The Great Recession showed the world that the crimes that create the most victims are not committed by terrorists, gangbangers or drug traffickers, but by well-heeled crooks in Wall Street’s executive suites. Tens of millions of people have seen their jobs disappear and their pension funds fleeced, and had their homes taken out from under their feet as a result of the crash of Wall Street’s Great Casino. Yet so far, the culprits have been given little more than a slap on the wrist.
Failing to prosecute Wall Street’s high-flying crooks doesn’t only represent a great miscarriage of justice. Powerful voices within the economic establishment are now making the case that holding the bankers criminally culpable is necessary if we ever hope to stop our national economy from moving from one speculation-driven bubble to the next.
Nobel-prize winner Joe Stiglitz recently told AOL’s Daily Finance that major damage resulting from the financial disaster "has not really been taken on board, and that is confidence in our legal system, in our rule of law, in our system of justice." His prescription? "I think we ought to go do what we did" in the wake of similar financial crises in the past, and "actually put many of these guys in prison."
His argument is based not on the visceral satisfaction of seeing the high and mighty brought down a peg, but on cold economic grounds. At heart, economics is the study of incentives, and by refusing to hold the corporate criminals at the heart of the housing crisis accountable in any meaningful way, we’re creating powerful incentives for more malfeasance in the future.
As Stiglitz explained, "People have an incentive sometimes to behave badly, because they can make more money if they can cheat. If our economic system is going to work then we have to make sure that what they gain when they cheat is offset by a system of penalties." With those penalties amounting to a small 5 percent or 10 percent tax on illegal profits, what’s to stop the crooks? "You're still sitting home pretty with your several hundred million dollars that you have left over after paying fines," Stiglitz said.

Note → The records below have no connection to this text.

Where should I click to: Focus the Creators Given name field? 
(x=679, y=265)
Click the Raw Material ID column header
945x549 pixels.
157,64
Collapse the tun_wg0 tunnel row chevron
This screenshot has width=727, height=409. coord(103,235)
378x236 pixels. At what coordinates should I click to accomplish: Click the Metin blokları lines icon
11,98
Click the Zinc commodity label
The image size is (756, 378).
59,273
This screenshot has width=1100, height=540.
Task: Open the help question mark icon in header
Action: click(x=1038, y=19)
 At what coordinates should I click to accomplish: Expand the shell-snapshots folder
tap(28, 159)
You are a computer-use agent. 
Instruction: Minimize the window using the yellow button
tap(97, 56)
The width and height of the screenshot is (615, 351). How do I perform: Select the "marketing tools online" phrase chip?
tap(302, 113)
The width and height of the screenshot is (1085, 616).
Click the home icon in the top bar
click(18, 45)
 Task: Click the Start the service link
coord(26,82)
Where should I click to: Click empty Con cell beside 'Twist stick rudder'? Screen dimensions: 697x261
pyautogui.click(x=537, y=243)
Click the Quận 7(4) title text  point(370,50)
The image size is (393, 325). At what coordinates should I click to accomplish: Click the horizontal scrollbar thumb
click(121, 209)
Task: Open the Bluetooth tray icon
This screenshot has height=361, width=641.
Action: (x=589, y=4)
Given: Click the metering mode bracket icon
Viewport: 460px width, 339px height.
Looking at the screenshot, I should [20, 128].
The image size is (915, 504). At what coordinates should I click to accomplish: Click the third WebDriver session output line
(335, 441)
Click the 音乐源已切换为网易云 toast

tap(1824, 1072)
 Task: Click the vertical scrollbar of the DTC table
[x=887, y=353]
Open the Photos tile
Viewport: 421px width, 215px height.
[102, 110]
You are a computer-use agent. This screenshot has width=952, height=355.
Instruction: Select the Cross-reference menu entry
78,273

Economist James Galbraith of the University of Texas agrees. He told Bill Moyers that at the heart of the crisis was "a huge amount of" criminal fraud, which the Bush administration and the FBI knew was occurring but didn’t prosecute. "There will have to be full-scale investigation and cleaning up of the residue of" those crimes, said Galbraith, "before you can have… a return of confidence in the financial sector. And that's a process which needs to get underway."
According to University of Missouri scholar (and veteran regulator) William Black, there was widespread fraud "at every step in the home finance food chain." As Black and economist L. Randall Wray recently wrote:
The appraisers were paid to overvalue real estate; mortgage brokers were paid to induce borrowers to accept loan terms they could not possibly afford; loan applications overstated the borrowers' incomes; speculators lied when they claimed that six different homes were their principal dwelling; mortgage securitizers made false [representations] and warranties about the quality of the packaged loans; credit ratings agencies were overpaid to overrate the securities sold on to investors; and investment banks stuffed collateralized debt obligations with toxic securities that were handpicked by hedge fund managers to ensure they would self destruct.
Economists talk about "moral hazard," which basically means that people -- and institutions -- behave differently when they’re insulated from the potentially negative consequences of their actions. That moral hazard has been a fixture of our under-policed financial sector for years. A shining example of that is Citigroup, which received $45 billion in TARP funds in addition to having another $300 billion in bad paper taken off its books by the Federal Deposit Insurance Corporation. But that was only the latest round; last year, the New York Times noted that over the past 80 years, "the United States government has engineered not one, not two, not three, but at least four rescues of the institution now known as Citigroup."